Some 50 years later, he can still recall the impact of Mr Lee's speeches, especially those in the turbulent days after Singapore separated from Malaysia.
"They (Malaysia) wanted bumiputera-style policies, but Mr Lee wanted meritocracy.
"Mr Lee didn't cave in. He fought for where we are today. He is our fighter."
Today will mark the last time the public can see Mr Lee before the coffin departs the National University of Singapore's University Cultural Centre for a private service at Mandai Crematorium.
Mr Oh, who is unsure where he will station himself during the procession, says he will not stop trying to "convince" his family to let him to join the crowd.
"Eventually, they'll relent. I have to pay my respects to Mr Lee," he adds.
She's going... even though she can't walk
"I wish I could stand up to get a better view. He worked so tirelessly for us in the past. It can't be compared to the effort I need to be there for the procession." - Miss Dawn Ng Wee Ling (above), who has been wheelchair-bound since she tore her tendon in a football match two months ago - TNP PHOTO: NG JUN SEN
She has been wheelchair-bound since she tore a tendon in a football match two months ago.
But Miss Dawn Ng Wee Ling, 36, says she will watch the funeral procession.
"I will be there, even if I have to crawl," says Miss Ng.

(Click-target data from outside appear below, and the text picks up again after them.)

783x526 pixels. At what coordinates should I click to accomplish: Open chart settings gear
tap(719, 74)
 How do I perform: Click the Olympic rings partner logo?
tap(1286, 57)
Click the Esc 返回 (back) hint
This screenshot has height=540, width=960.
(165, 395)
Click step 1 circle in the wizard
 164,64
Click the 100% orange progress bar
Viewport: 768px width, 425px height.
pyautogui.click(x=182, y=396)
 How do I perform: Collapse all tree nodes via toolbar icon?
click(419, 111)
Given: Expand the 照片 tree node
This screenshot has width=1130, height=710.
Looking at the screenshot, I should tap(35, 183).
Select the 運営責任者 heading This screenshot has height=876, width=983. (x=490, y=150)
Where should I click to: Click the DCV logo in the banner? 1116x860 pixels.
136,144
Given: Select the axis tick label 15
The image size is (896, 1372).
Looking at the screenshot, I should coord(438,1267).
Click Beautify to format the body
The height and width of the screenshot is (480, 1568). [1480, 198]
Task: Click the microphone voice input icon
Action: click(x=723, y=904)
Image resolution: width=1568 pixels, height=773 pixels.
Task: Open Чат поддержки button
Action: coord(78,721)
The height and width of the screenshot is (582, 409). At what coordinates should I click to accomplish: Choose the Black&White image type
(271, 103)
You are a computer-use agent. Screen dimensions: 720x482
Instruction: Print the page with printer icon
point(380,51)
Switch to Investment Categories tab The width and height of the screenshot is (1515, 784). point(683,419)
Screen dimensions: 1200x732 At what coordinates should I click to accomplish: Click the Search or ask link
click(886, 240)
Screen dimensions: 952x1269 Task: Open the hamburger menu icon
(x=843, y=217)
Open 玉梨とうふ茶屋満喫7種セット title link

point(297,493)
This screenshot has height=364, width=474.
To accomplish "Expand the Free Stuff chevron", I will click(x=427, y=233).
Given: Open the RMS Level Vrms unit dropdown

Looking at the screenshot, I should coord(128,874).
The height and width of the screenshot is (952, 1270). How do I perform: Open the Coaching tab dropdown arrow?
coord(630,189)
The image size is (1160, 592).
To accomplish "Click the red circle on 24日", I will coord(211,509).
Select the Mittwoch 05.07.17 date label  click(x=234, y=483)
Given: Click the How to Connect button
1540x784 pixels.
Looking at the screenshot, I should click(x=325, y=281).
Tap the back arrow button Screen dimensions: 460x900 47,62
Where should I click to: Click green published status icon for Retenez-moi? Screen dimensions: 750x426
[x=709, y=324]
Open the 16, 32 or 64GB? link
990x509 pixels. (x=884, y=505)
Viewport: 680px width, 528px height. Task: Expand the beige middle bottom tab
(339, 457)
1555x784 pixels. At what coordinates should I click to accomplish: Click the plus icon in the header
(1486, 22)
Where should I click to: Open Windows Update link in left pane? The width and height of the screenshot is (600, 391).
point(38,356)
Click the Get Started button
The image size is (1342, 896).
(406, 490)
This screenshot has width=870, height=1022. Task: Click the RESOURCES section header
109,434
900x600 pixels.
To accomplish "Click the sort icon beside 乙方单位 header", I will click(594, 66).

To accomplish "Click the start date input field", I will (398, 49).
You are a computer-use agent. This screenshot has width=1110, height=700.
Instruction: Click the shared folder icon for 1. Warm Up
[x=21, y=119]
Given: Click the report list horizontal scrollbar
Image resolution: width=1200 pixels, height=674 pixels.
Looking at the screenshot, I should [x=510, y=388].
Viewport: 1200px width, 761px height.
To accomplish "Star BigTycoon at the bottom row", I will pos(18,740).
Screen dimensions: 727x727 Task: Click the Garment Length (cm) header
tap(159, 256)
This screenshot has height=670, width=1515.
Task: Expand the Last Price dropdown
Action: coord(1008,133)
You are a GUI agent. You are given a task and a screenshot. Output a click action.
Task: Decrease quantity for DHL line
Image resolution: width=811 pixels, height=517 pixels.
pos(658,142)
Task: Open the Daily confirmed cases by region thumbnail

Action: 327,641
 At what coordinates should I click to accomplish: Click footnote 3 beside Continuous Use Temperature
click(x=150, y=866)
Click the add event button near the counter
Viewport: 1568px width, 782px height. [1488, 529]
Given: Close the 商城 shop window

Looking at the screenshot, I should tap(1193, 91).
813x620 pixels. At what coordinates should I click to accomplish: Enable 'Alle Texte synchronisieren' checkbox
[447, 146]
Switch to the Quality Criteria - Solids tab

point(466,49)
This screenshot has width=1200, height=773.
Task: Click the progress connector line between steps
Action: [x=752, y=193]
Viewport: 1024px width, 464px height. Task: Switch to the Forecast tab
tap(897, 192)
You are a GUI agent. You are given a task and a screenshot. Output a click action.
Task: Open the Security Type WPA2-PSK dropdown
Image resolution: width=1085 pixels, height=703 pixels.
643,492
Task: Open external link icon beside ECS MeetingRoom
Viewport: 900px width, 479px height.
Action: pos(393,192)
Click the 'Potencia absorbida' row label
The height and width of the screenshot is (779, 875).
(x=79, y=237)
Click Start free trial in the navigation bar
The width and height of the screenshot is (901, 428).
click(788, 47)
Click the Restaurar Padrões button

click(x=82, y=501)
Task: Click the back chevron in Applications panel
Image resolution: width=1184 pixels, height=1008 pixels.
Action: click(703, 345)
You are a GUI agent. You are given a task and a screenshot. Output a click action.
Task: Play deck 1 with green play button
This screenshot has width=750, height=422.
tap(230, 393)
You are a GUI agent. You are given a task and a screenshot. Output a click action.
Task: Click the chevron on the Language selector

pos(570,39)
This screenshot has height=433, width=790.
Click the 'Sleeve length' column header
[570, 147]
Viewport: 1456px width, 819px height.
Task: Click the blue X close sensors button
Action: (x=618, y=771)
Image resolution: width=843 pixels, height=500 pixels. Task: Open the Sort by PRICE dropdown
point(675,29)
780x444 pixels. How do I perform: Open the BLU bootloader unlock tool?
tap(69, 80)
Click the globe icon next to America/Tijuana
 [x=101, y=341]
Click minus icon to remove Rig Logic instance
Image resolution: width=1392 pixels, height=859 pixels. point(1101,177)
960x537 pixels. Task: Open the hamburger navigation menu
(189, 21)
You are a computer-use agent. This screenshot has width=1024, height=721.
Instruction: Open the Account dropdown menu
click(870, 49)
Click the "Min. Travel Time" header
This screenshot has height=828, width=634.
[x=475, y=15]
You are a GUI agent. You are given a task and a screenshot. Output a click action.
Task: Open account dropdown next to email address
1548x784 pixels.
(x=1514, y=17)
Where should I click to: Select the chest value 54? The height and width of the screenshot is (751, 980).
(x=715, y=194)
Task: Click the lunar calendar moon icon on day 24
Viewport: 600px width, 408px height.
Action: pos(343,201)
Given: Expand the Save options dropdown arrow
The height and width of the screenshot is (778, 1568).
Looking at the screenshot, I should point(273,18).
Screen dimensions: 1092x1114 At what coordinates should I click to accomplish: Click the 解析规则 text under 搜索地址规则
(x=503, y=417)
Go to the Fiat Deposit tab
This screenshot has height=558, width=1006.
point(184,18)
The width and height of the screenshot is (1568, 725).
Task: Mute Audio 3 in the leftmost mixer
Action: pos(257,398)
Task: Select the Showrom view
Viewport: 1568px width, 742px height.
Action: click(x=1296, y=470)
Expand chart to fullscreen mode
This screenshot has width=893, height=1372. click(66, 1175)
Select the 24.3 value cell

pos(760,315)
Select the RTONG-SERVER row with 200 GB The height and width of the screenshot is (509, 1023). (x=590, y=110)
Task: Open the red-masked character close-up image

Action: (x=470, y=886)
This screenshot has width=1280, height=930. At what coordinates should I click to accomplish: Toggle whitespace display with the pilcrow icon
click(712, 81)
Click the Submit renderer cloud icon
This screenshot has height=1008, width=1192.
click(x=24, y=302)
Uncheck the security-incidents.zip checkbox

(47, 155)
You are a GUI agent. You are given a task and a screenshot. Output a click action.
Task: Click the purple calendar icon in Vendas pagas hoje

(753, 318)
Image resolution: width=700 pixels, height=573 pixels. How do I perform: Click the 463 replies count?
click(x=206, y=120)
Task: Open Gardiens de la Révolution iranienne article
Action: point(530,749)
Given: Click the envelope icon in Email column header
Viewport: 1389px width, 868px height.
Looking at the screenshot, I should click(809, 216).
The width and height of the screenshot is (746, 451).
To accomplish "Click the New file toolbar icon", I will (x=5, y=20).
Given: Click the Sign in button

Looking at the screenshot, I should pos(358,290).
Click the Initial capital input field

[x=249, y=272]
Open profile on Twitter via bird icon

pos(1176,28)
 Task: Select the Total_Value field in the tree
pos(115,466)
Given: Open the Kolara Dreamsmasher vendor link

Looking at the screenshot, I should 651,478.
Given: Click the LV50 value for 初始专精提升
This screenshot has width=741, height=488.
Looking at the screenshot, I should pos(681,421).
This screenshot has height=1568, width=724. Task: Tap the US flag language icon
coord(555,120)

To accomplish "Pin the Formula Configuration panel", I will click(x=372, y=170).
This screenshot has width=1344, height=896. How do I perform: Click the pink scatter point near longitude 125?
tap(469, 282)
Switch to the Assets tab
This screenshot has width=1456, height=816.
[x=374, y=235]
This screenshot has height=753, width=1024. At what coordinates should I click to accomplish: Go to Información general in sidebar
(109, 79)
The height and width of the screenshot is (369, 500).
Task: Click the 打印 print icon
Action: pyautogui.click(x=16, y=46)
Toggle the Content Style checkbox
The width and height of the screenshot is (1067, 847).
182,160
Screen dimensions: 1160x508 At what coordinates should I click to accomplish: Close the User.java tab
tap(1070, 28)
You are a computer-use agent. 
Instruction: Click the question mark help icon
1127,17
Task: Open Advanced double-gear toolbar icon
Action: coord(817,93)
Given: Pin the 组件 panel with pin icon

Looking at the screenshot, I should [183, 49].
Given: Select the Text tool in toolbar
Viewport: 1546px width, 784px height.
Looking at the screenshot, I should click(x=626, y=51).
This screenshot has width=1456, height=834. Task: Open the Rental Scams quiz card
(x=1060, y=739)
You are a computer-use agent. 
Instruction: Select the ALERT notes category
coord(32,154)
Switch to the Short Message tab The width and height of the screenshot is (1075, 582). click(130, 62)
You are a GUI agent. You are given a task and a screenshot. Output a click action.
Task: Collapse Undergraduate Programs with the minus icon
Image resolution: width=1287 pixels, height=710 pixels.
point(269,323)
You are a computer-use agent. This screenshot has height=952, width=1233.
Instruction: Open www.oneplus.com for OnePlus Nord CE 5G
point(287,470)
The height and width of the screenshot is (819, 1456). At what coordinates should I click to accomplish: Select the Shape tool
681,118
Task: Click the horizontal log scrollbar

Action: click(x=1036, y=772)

The procession will go past her block in Jalan Bukit Merah, in Tanjong Pagar GRC which Mr Lee represented in Parliament.
She has lived there with her mother, Madam Tay Chong Kiang, 62, all her life.
Says the quantity surveyor: "I have never met Mr Lee, but I know that he is our founding father and I have to pay my respects no matter what it takes."
To do so, she also joined an hour-long queue at the Padang on Thursday morning.
She had expected to queue for hours and enlisted her mother's help.
"It wasn't easy moving around, there were many kerbs to get past and it was hard on my mother. Luckily, there were many marshals helping out and one stranger volunteered to push me all the way," she said.
Today, she intends to be a part of the massive crowd hoping to see Mr Lee for the last time.
Says Miss Ng: "I wish I could stand up to get a better view.
"He worked so tirelessly for us in the past. It can't be compared to the effort I need to be there for the procession."